*EXERCISE DIRECTIONS*. Give the data back exactly as it stands.

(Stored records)
======
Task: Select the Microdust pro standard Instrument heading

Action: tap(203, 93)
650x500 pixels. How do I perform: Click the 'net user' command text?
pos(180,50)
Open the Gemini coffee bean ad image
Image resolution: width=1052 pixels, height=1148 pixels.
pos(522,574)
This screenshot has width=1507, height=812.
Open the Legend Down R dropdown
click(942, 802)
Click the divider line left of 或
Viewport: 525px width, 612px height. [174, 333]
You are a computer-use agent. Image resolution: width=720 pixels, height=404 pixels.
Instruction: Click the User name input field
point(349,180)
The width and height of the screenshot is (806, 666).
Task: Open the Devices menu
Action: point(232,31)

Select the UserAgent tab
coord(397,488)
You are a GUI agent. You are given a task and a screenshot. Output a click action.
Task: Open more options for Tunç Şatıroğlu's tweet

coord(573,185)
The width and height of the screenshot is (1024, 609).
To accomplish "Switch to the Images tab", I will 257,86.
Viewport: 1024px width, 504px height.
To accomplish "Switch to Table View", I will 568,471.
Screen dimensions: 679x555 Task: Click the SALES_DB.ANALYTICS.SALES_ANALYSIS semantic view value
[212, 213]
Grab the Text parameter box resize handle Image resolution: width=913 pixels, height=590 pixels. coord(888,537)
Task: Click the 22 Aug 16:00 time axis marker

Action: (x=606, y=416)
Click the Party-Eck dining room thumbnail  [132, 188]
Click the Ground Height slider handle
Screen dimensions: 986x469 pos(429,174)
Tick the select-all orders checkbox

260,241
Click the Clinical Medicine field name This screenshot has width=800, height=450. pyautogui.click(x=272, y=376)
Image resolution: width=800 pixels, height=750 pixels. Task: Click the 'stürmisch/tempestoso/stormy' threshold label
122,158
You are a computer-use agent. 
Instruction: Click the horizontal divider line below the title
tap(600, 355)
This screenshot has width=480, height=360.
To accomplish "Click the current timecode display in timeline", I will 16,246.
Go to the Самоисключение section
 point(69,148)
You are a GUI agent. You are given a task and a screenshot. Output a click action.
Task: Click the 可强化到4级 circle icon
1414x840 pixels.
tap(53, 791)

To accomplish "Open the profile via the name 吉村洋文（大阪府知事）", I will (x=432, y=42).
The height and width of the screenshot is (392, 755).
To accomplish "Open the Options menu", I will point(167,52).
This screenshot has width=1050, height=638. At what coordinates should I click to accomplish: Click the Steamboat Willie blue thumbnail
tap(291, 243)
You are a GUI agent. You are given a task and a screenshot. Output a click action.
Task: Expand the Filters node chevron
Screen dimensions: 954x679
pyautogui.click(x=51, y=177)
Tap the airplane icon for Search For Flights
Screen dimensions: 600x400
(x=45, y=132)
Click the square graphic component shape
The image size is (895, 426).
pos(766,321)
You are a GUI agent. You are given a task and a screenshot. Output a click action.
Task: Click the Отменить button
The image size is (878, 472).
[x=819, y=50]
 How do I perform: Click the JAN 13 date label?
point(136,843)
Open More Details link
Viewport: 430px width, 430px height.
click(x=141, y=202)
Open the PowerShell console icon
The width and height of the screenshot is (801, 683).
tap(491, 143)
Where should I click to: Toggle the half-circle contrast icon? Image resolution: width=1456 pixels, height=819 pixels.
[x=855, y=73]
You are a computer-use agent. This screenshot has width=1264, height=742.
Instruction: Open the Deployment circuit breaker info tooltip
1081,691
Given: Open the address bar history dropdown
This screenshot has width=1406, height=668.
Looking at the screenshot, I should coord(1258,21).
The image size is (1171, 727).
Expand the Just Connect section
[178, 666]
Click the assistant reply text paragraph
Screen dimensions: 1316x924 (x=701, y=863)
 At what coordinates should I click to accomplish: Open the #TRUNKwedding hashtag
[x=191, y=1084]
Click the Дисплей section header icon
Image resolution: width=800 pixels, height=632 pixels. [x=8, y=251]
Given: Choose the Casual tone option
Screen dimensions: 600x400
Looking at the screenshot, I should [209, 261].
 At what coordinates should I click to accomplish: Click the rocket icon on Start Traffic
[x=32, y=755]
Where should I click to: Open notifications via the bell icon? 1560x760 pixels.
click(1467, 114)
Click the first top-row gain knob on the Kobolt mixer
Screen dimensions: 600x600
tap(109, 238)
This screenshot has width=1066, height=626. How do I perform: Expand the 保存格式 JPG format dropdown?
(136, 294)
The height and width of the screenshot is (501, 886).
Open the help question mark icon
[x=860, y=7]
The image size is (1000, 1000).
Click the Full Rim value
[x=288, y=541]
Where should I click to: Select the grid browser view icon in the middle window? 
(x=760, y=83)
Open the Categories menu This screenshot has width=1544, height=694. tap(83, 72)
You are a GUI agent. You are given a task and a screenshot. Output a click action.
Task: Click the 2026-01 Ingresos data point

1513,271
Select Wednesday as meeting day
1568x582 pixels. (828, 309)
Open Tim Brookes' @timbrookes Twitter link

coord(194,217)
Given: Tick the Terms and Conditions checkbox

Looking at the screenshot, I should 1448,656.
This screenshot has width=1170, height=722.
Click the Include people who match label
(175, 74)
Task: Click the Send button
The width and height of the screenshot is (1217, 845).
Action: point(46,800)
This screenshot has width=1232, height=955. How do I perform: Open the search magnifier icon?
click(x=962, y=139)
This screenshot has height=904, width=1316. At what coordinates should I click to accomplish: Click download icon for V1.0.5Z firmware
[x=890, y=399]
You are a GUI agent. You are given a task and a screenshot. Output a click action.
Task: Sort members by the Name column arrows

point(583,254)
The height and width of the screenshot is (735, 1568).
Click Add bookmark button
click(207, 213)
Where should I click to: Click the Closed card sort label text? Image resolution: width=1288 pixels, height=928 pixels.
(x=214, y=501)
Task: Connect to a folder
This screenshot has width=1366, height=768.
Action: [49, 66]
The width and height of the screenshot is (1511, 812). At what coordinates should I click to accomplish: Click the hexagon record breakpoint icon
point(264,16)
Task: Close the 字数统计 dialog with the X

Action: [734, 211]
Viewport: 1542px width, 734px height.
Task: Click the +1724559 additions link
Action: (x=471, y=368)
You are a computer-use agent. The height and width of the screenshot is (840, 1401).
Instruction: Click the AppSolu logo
======
*SOLUTION FOR THIS TASK*.
Task: Select the Microdust pro standard Instrument heading

Action: tap(203, 93)
650x500 pixels. How do I perform: Click the 'net user' command text?
pos(180,50)
Open the Gemini coffee bean ad image
Image resolution: width=1052 pixels, height=1148 pixels.
pos(522,574)
This screenshot has width=1507, height=812.
Open the Legend Down R dropdown
click(942, 802)
Click the divider line left of 或
Viewport: 525px width, 612px height. [174, 333]
You are a computer-use agent. Image resolution: width=720 pixels, height=404 pixels.
Instruction: Click the User name input field
point(349,180)
The width and height of the screenshot is (806, 666).
Task: Open the Devices menu
Action: point(232,31)

Select the UserAgent tab
coord(397,488)
You are a GUI agent. You are given a task and a screenshot. Output a click action.
Task: Open more options for Tunç Şatıroğlu's tweet

coord(573,185)
The width and height of the screenshot is (1024, 609).
To accomplish "Switch to the Images tab", I will 257,86.
Viewport: 1024px width, 504px height.
To accomplish "Switch to Table View", I will 568,471.
Screen dimensions: 679x555 Task: Click the SALES_DB.ANALYTICS.SALES_ANALYSIS semantic view value
[212, 213]
Grab the Text parameter box resize handle Image resolution: width=913 pixels, height=590 pixels. coord(888,537)
Task: Click the 22 Aug 16:00 time axis marker

Action: (x=606, y=416)
Click the Party-Eck dining room thumbnail  [132, 188]
Click the Ground Height slider handle
Screen dimensions: 986x469 pos(429,174)
Tick the select-all orders checkbox

260,241
Click the Clinical Medicine field name This screenshot has width=800, height=450. pyautogui.click(x=272, y=376)
Image resolution: width=800 pixels, height=750 pixels. Task: Click the 'stürmisch/tempestoso/stormy' threshold label
122,158
You are a computer-use agent. 
Instruction: Click the horizontal divider line below the title
tap(600, 355)
This screenshot has width=480, height=360.
To accomplish "Click the current timecode display in timeline", I will 16,246.
Go to the Самоисключение section
 point(69,148)
You are a GUI agent. You are given a task and a screenshot. Output a click action.
Task: Click the 可强化到4级 circle icon
1414x840 pixels.
tap(53, 791)

To accomplish "Open the profile via the name 吉村洋文（大阪府知事）", I will (x=432, y=42).
The height and width of the screenshot is (392, 755).
To accomplish "Open the Options menu", I will point(167,52).
This screenshot has width=1050, height=638. At what coordinates should I click to accomplish: Click the Steamboat Willie blue thumbnail
tap(291, 243)
You are a GUI agent. You are given a task and a screenshot. Output a click action.
Task: Expand the Filters node chevron
Screen dimensions: 954x679
pyautogui.click(x=51, y=177)
Tap the airplane icon for Search For Flights
Screen dimensions: 600x400
(x=45, y=132)
Click the square graphic component shape
The image size is (895, 426).
pos(766,321)
You are a GUI agent. You are given a task and a screenshot. Output a click action.
Task: Click the Отменить button
The image size is (878, 472).
[x=819, y=50]
 How do I perform: Click the JAN 13 date label?
point(136,843)
Open More Details link
Viewport: 430px width, 430px height.
click(x=141, y=202)
Open the PowerShell console icon
The width and height of the screenshot is (801, 683).
tap(491, 143)
Where should I click to: Toggle the half-circle contrast icon? Image resolution: width=1456 pixels, height=819 pixels.
[x=855, y=73]
You are a computer-use agent. This screenshot has width=1264, height=742.
Instruction: Open the Deployment circuit breaker info tooltip
1081,691
Given: Open the address bar history dropdown
This screenshot has width=1406, height=668.
Looking at the screenshot, I should coord(1258,21).
The image size is (1171, 727).
Expand the Just Connect section
[178, 666]
Click the assistant reply text paragraph
Screen dimensions: 1316x924 (x=701, y=863)
 At what coordinates should I click to accomplish: Open the #TRUNKwedding hashtag
[x=191, y=1084]
Click the Дисплей section header icon
Image resolution: width=800 pixels, height=632 pixels. [x=8, y=251]
Given: Choose the Casual tone option
Screen dimensions: 600x400
Looking at the screenshot, I should [209, 261].
 At what coordinates should I click to accomplish: Click the rocket icon on Start Traffic
[x=32, y=755]
Where should I click to: Open notifications via the bell icon? 1560x760 pixels.
click(1467, 114)
Click the first top-row gain knob on the Kobolt mixer
Screen dimensions: 600x600
tap(109, 238)
This screenshot has width=1066, height=626. How do I perform: Expand the 保存格式 JPG format dropdown?
(136, 294)
The height and width of the screenshot is (501, 886).
Open the help question mark icon
[x=860, y=7]
The image size is (1000, 1000).
Click the Full Rim value
[x=288, y=541]
Where should I click to: Select the grid browser view icon in the middle window? 
(x=760, y=83)
Open the Categories menu This screenshot has width=1544, height=694. tap(83, 72)
You are a GUI agent. You are given a task and a screenshot. Output a click action.
Task: Click the 2026-01 Ingresos data point

1513,271
Select Wednesday as meeting day
1568x582 pixels. (828, 309)
Open Tim Brookes' @timbrookes Twitter link

coord(194,217)
Given: Tick the Terms and Conditions checkbox

Looking at the screenshot, I should 1448,656.
This screenshot has width=1170, height=722.
Click the Include people who match label
(175, 74)
Task: Click the Send button
The width and height of the screenshot is (1217, 845).
Action: point(46,800)
This screenshot has width=1232, height=955. How do I perform: Open the search magnifier icon?
click(x=962, y=139)
This screenshot has height=904, width=1316. At what coordinates should I click to accomplish: Click download icon for V1.0.5Z firmware
[x=890, y=399]
You are a GUI agent. You are given a task and a screenshot. Output a click action.
Task: Sort members by the Name column arrows

point(583,254)
The height and width of the screenshot is (735, 1568).
Click Add bookmark button
click(207, 213)
Where should I click to: Click the Closed card sort label text? Image resolution: width=1288 pixels, height=928 pixels.
(x=214, y=501)
Task: Connect to a folder
This screenshot has width=1366, height=768.
Action: [49, 66]
The width and height of the screenshot is (1511, 812). At what coordinates should I click to accomplish: Click the hexagon record breakpoint icon
point(264,16)
Task: Close the 字数统计 dialog with the X

Action: [734, 211]
Viewport: 1542px width, 734px height.
Task: Click the +1724559 additions link
Action: (x=471, y=368)
You are a computer-use agent. The height and width of the screenshot is (840, 1401).
Instruction: Click the AppSolu logo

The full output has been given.